Exercise goal:
Without the pictures, print each of the records below exactly as it appears.

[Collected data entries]
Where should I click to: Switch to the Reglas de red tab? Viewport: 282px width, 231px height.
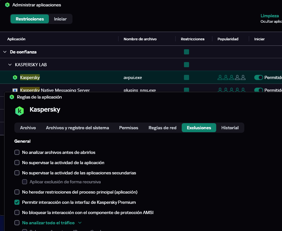click(162, 128)
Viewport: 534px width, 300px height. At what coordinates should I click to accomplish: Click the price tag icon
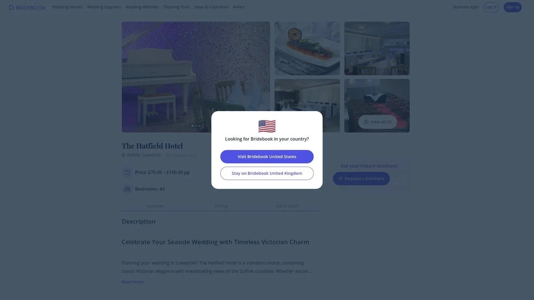127,172
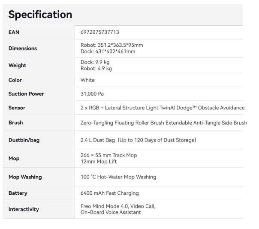Click the Suction Power label
Screen dimensions: 259x229
pyautogui.click(x=26, y=93)
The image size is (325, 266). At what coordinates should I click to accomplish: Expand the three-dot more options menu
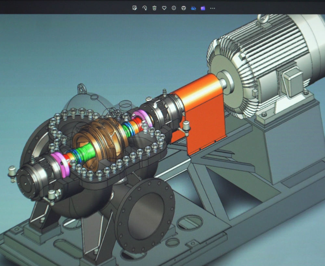tap(213, 8)
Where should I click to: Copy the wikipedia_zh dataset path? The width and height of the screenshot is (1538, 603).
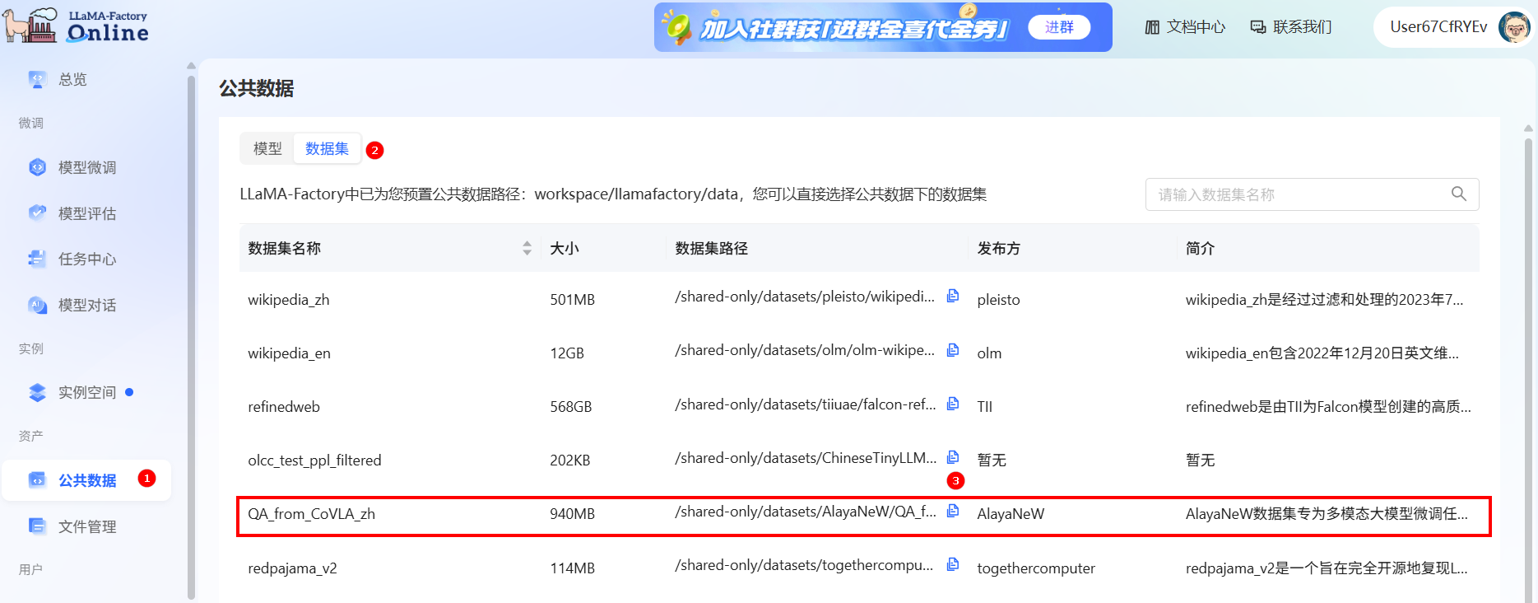(x=953, y=296)
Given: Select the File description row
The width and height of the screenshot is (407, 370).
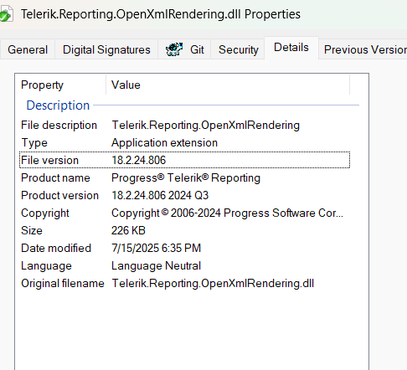Looking at the screenshot, I should (184, 125).
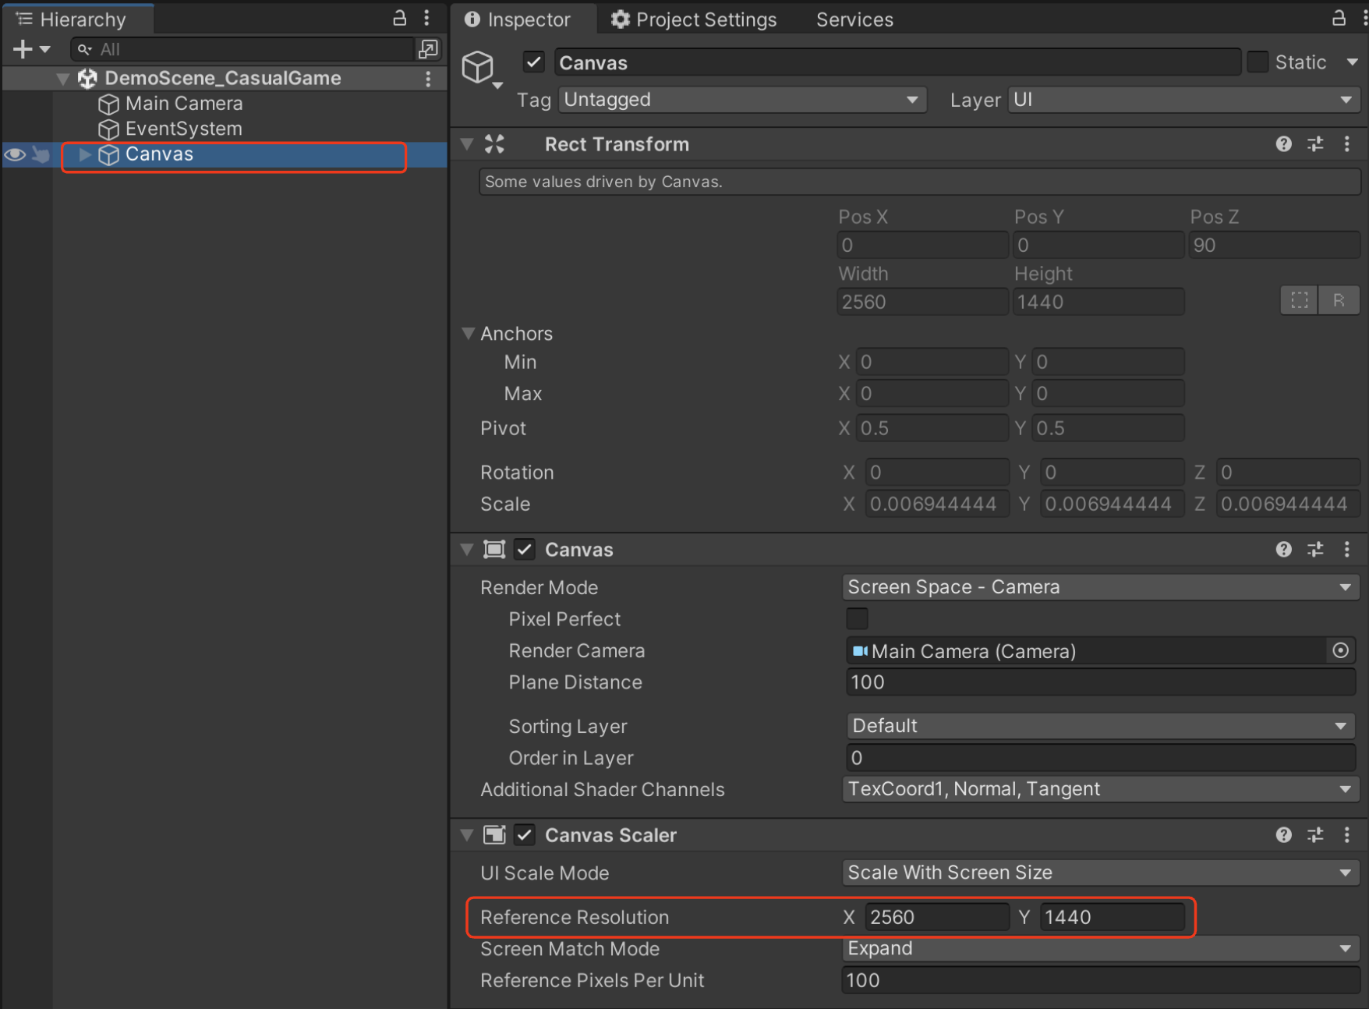
Task: Open DemoScene_CasualGame scene options menu
Action: (x=428, y=78)
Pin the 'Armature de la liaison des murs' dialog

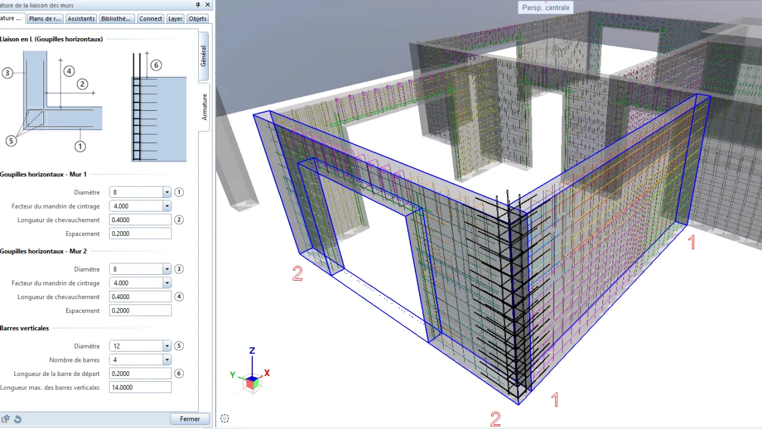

Response area:
Where should I click to: Switch to the Reglas de red tab? Viewport: 282px width, 231px height.
click(162, 128)
Viewport: 534px width, 300px height. At what coordinates should I click to accomplish: Click the price tag icon
127,172
Click the Suction Power label
Screen dimensions: 259x229
pyautogui.click(x=26, y=93)
The image size is (325, 266). At what coordinates should I click to accomplish: Expand the three-dot more options menu
tap(213, 8)
Where should I click to: Copy the wikipedia_zh dataset path? The width and height of the screenshot is (1538, 603).
(x=953, y=296)
Given: Select the File description row
The width and height of the screenshot is (407, 370).
Looking at the screenshot, I should (184, 125).
Task: Open DemoScene_CasualGame scene options menu
Action: (x=428, y=78)
Pin the 'Armature de la liaison des murs' dialog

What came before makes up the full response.